In light of recent developments, we’ve updated our Prada Marfa Explainer with new information about our conversations with the Texas Department of Transportation, and with some clarification about how and why we maintain the site.

Why is there any maintenance of Prada Marfa? Isn’t it supposed to become a ruin?

When Elmgreen & Dragset erected Prada Marfa in 2005, they, along with the producers Art Production Fund and Ballroom Marfa, proposed that the public art project would exist at the mercy of the elements and visitors. As Art Production Fund’s Yvonne Force Villareal told the New York Times before its opening, “We loved the idea of the piece being born on Oct. 1 and that it will never again be maintained. If someone spray-paints graffiti or a cowboy decides to use it as target practice or maybe a mouse or a muskrat makes a home in it, 50 years from now it will be a ruin that is a reflection of the time it was made.”

The reality of leaving Prada Marfa completely untouched is a complicated and multifaceted issue. The site is far from pristine, as visitors will already know; however, all parties realized that if the structure were allowed to fully decay, it would become both a hazard and an eyesore. With the blessing of Elmgreen & Dragset, the work’s original plan was modified shortly after it was constructed in 2005. Since it is a public installation, Art Production Fund and Ballroom Marfa are required by law to perform a certain level of repairs in the interest of safety. And out of respect to the residents of Valentine, we paint over graffiti and clean up trash at the site as needed. Performing this minimal maintenance remains true to the spirit of Elmgreen & Dragset’s original proposal, and it also allows us to keep the installation accessible to the public.

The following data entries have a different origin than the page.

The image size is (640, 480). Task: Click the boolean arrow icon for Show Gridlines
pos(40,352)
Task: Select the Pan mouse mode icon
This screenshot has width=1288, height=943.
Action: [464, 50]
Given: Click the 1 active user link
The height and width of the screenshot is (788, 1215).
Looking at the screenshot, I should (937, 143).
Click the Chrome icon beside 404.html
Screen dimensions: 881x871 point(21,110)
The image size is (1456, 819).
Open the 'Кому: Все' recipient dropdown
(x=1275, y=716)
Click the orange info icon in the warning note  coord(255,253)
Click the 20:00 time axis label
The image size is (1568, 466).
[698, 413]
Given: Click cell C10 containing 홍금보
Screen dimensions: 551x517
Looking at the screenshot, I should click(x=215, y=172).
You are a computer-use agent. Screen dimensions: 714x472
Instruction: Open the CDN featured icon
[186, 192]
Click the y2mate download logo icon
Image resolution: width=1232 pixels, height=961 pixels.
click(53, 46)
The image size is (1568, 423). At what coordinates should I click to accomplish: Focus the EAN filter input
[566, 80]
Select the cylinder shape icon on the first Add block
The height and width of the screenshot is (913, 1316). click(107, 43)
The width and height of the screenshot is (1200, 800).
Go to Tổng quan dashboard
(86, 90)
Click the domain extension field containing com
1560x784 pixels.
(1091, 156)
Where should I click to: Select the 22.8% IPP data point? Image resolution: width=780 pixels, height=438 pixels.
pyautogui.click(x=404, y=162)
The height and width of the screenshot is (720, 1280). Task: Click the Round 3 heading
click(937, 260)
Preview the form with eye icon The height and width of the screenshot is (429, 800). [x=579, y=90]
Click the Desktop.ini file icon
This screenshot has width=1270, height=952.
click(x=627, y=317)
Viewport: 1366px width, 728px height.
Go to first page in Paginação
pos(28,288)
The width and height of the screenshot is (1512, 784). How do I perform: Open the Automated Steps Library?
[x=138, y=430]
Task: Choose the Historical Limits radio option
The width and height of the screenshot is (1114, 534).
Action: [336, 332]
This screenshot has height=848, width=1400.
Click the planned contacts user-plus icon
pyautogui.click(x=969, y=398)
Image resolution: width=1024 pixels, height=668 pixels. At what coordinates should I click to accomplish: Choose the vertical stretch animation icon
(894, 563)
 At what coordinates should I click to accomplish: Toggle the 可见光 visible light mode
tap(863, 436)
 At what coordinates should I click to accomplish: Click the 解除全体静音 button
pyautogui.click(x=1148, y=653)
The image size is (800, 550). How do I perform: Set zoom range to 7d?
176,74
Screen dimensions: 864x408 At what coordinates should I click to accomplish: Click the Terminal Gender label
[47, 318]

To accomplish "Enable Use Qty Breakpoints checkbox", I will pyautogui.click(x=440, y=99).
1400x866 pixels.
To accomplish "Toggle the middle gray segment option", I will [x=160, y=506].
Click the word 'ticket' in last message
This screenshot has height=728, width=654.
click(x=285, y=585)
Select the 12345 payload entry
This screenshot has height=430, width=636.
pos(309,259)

In addition to our efforts to maintain the site, we organize semi-annual cleanups of the mile-long stretch of US Highway 90 adjacent to Prada Marfa as part of the Texas Department of Transportation’s Adopt-a-Highway program. As we saw in the aftermath of the 2014 site defacement, residents of Valentine also voluntarily removed detritus left behind by visitors in an effort to protect the site.

While we invite commentary, critique, and interaction with the site, the recent aggressive act of vandalism resulted in significant damage and leaves little room for further engagement about its intention.
The large-scale defacement of the structure overwhelms this forum and shuts down dialogue. We do not endorse the defacement of Prada Marfa, as it limits this thoughtful public discourse.

UPDATE 3/17/2014: Is the Texas Department of Transportation (TxDOT) trying to remove Prada Marfa?

As of March 2014 we are currently in productive talks with TxDOT and are close to resolving the issues around Prada Marfa.